The analysis of HRV can be conducted using two separate domains: time and frequency. Each domain offers distinct insights into the cardiac function, including the potential of certain HRV features in the time and frequency domains to predict the readiness of mechanically ventilated patients for extubation. The determination of extubation readiness pertains to a patient’s capacity to respire autonomously without reliance on mechanical support, and it represents a pivotal judgment within the context of the intensive care setting. Various HRV properties can be derived from ECG signals obtained from individuals who have had a spontaneous breathing trial (SBT), which is a test conducted to evaluate their preparedness for extubation. The utilization of HRV properties can assist in the classification of patients into distinct groups, namely successful or failed extubation groups.

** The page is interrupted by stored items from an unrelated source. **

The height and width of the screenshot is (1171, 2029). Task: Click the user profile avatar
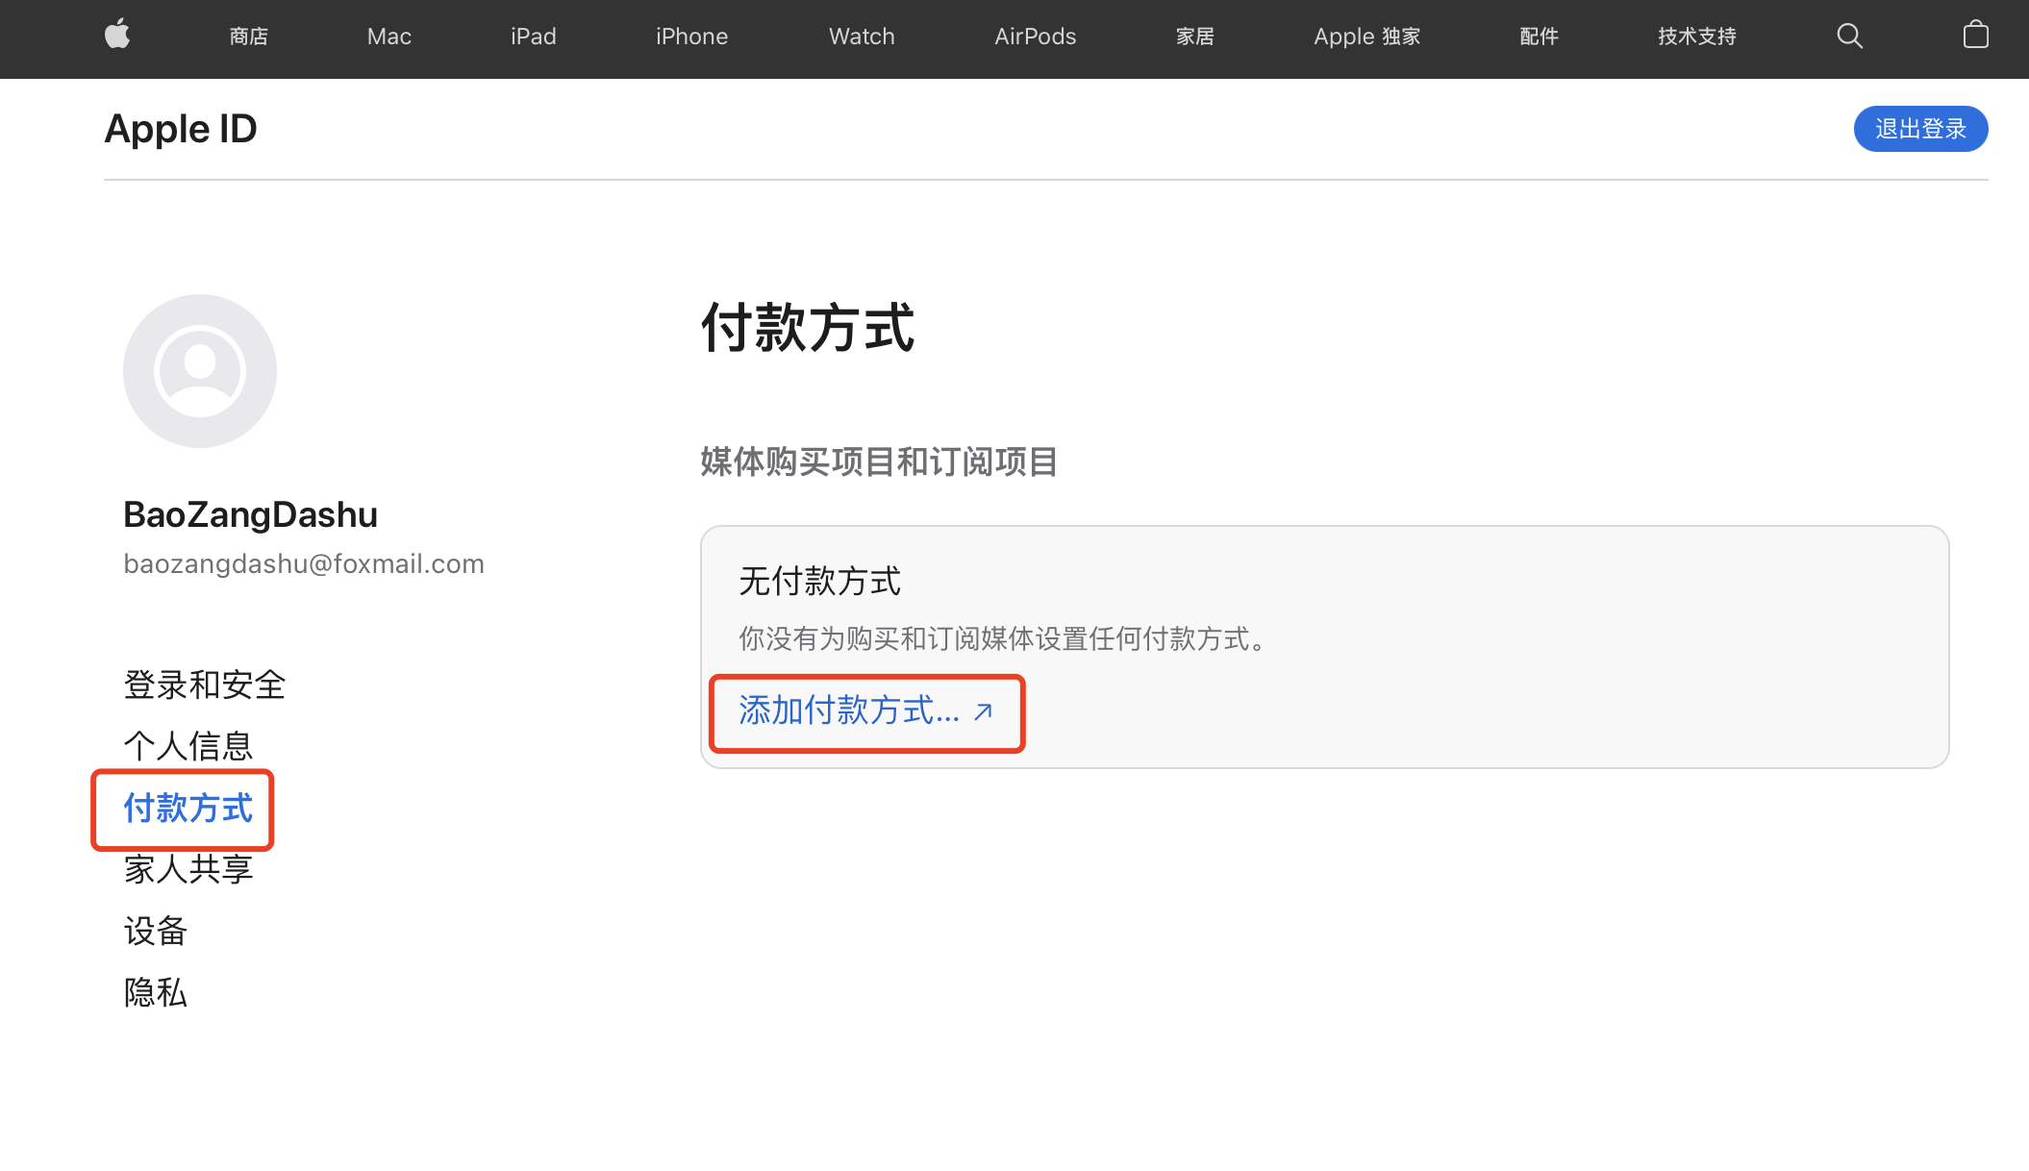[x=200, y=371]
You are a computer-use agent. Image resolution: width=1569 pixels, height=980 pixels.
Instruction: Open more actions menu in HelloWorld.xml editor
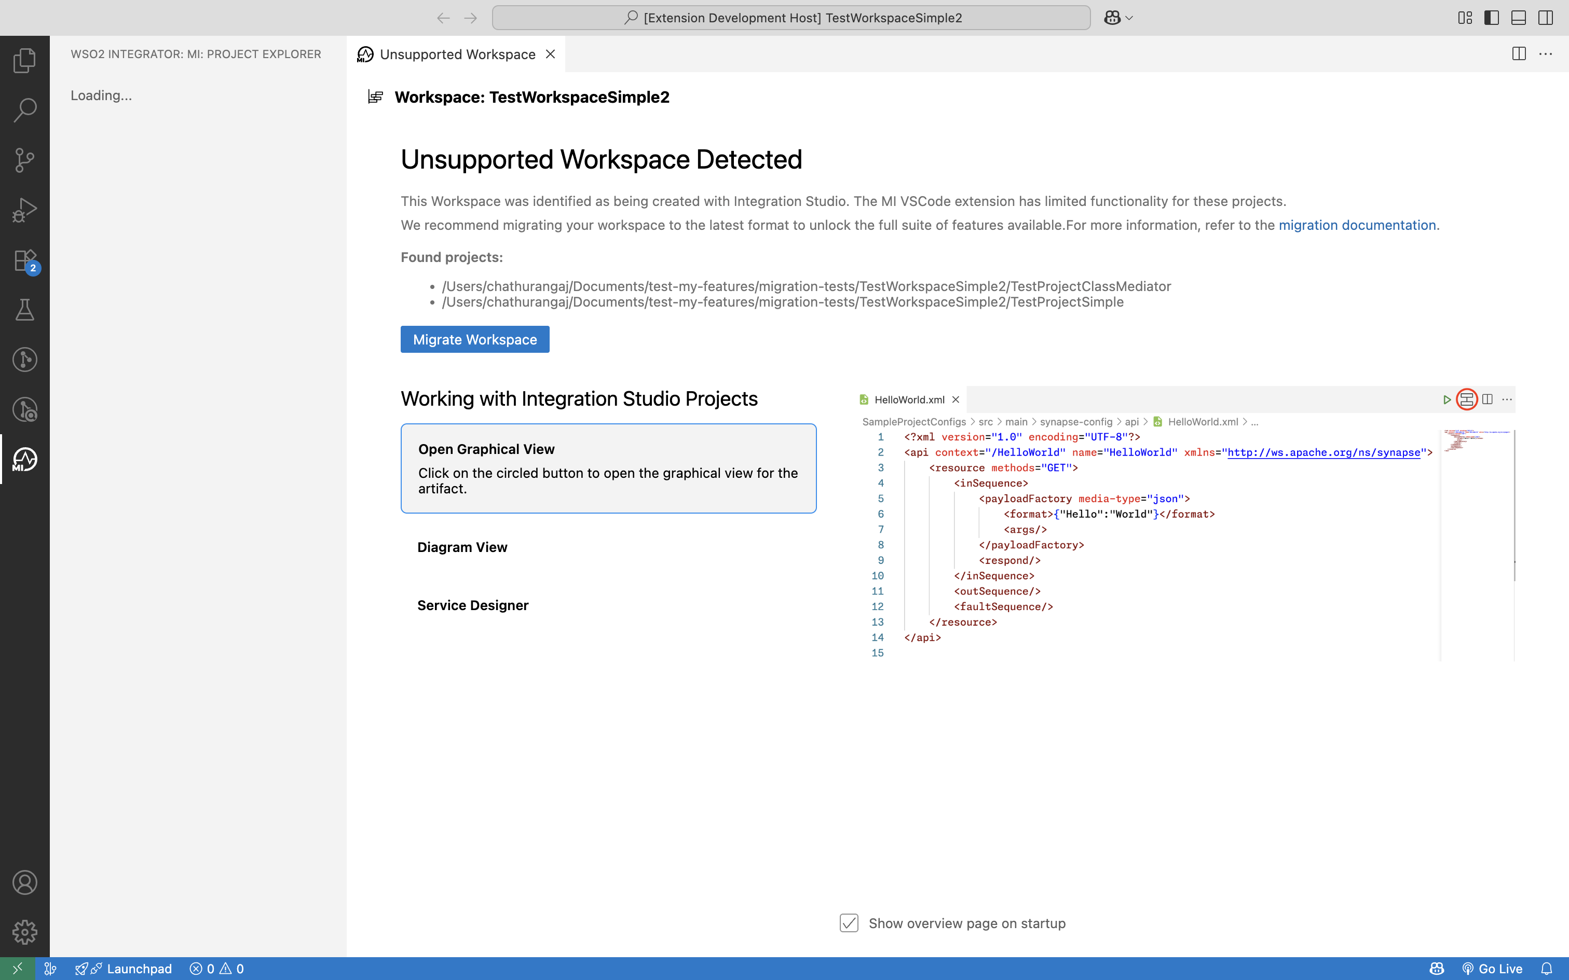coord(1507,399)
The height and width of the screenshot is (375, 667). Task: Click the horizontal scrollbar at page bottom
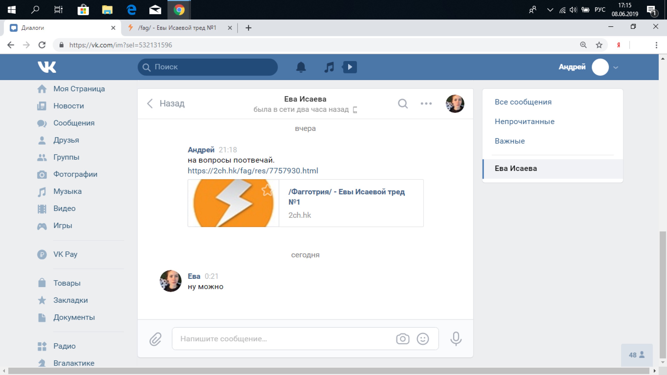pos(329,371)
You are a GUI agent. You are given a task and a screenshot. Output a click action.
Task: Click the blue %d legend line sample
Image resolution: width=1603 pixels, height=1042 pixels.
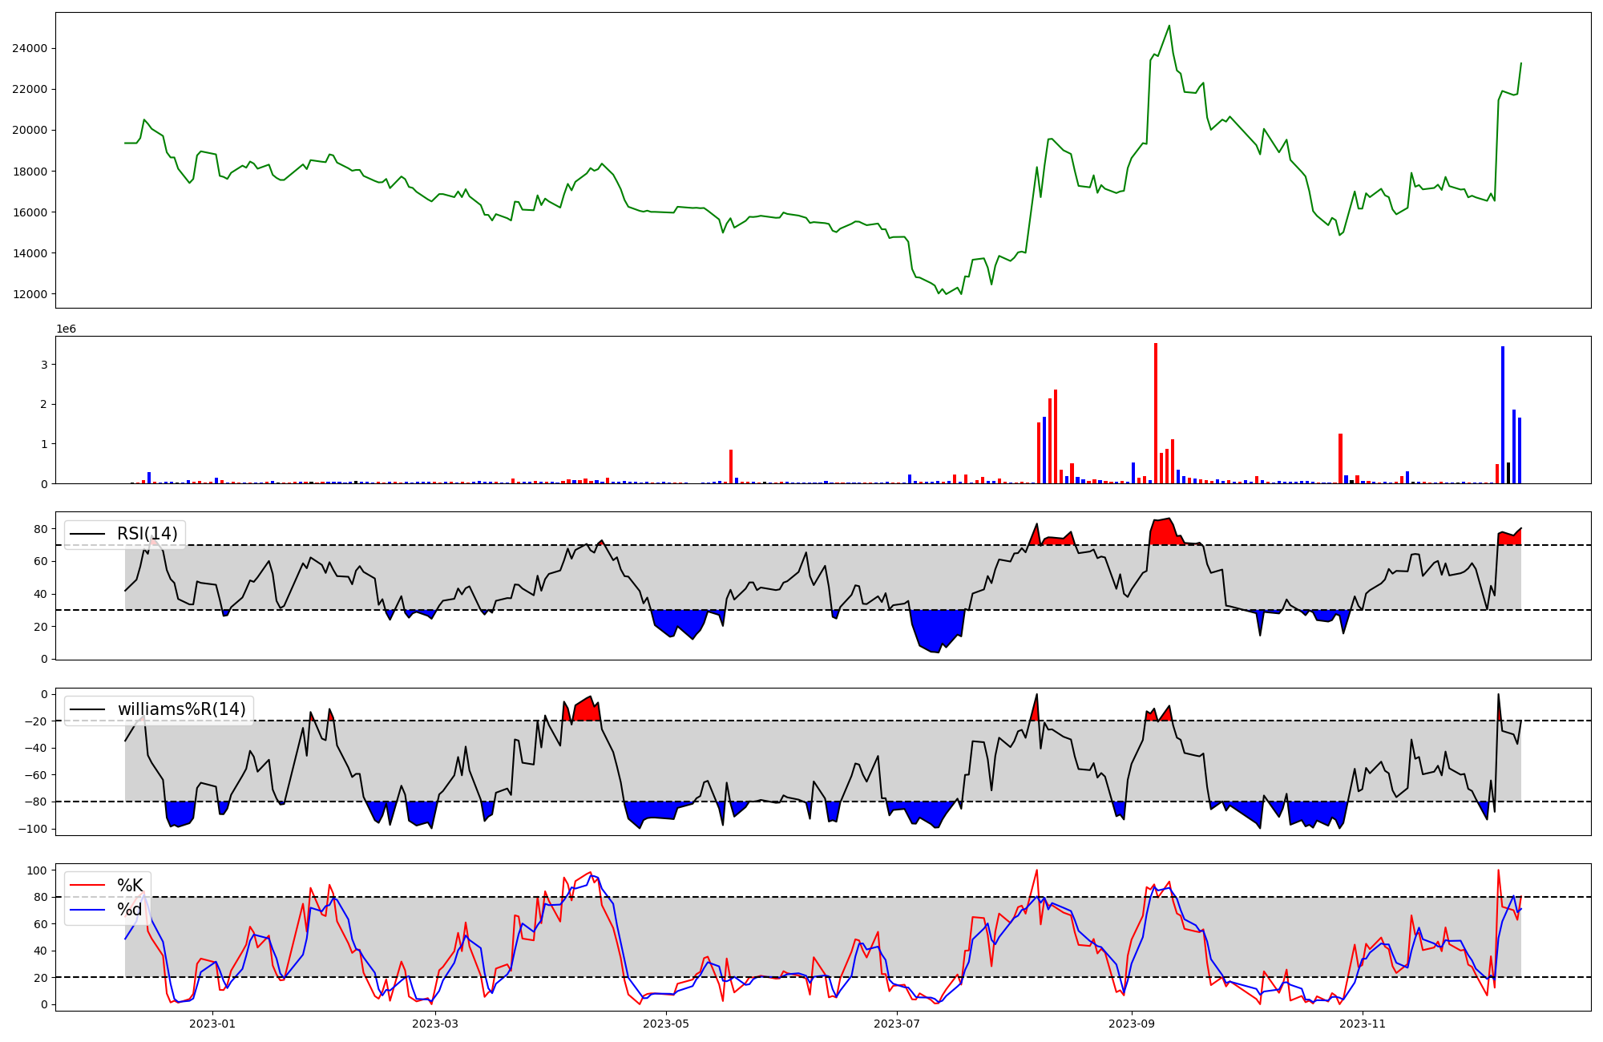[x=88, y=910]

A significant observation was made regarding a reduction in HRV features during the transition from PSV to the spontaneous breathing trial (SBT). This decrease was shown to be significant in the unsuccessful category but not in the winning category [184]. The utilization of mechanical ventilator assistance and the process of transitioning to spontaneous breathing, also known as weaning, results in notable changes in alveolar and intrathoracic pressure. These variations have a direct impact on thoracic blood volume and flow. Compensatory adjustments in the autonomic tone take place in order to maintain a sufficient delivery of oxygen to tissues. However, these autonomic reactions might lead to cardiovascular dysfunction, ultimately resulting in the failure of weaning. Approximately 66% of the patients in a study of Frazier et al. (2008) exhibited a typical autonomic function, with greater severity of dysfunction observed in individuals who were not able to maintain breathing on their own [185]. In their study, Krasteva et al. (2018) explored three fundamental strategies to ensure an appropriate autonomic cardiac control reaction during the weaning phase of cardio-respiratory stress in patients. The group model that achieved effectiveness had a decrease in overall activity accompanied by a rise in sympathetic tone and a decrease in vagal tone. The latter correlated with both the respiration rate and tidal volume. Deviations from the established HRV model serve as indicators for the occurrence of weaning failure, with a precision of 92.6% for pressure support ventilation, 81.5% for spontaneous breathing trials (SBT), and 96.3% for the combination of SBT and PSV [186]. Patients who experienced failure in the process of weaning revealed a notable drop in the RR sample entropy, LF, HF, and α1 exponent in comparison to participants who successfully underwent weaning. The alterations seen in the two phases exhibited contrasting trends, with the exception of the Mean Squared Error (MSE), which showed an upsurge within as well as between the groups. Hence, Vassilios E. et al. (2011) proposed that the application of a non-linear analysis to cardio-respiratory dynamics has the potential to enhance the predictive value of weaning efficacy in patients undergoing surgery [187].

8. Conclusions

An HRV analysis has emerged as a valuable diagnostic tool in the last few decades, having a wide variety of applications [188]. In this study, various methods of HRV feature generation were discussed. The extraction of relevant features performs a significant part in deciding the prediction capability of the HRV signal-based diagnostic approach. Hence, a description of popular HRV feature extraction methods was provided. The performance of ML-based classifiers strongly depends on selecting relevant features with distinguishing capabilities. Therefore, several feature ranking methods on the basis of weights and feature dimensionality reduction approaches were discussed. The important classifiers utilized by scholars in the case of the categorization of HRV features were described. Finally, various clinical applications of an HRV analysis were summarized. The information gathered in this article will help future researchers to obtain comprehensive knowledge about the recent trends in HRV analyses and their prospective applications.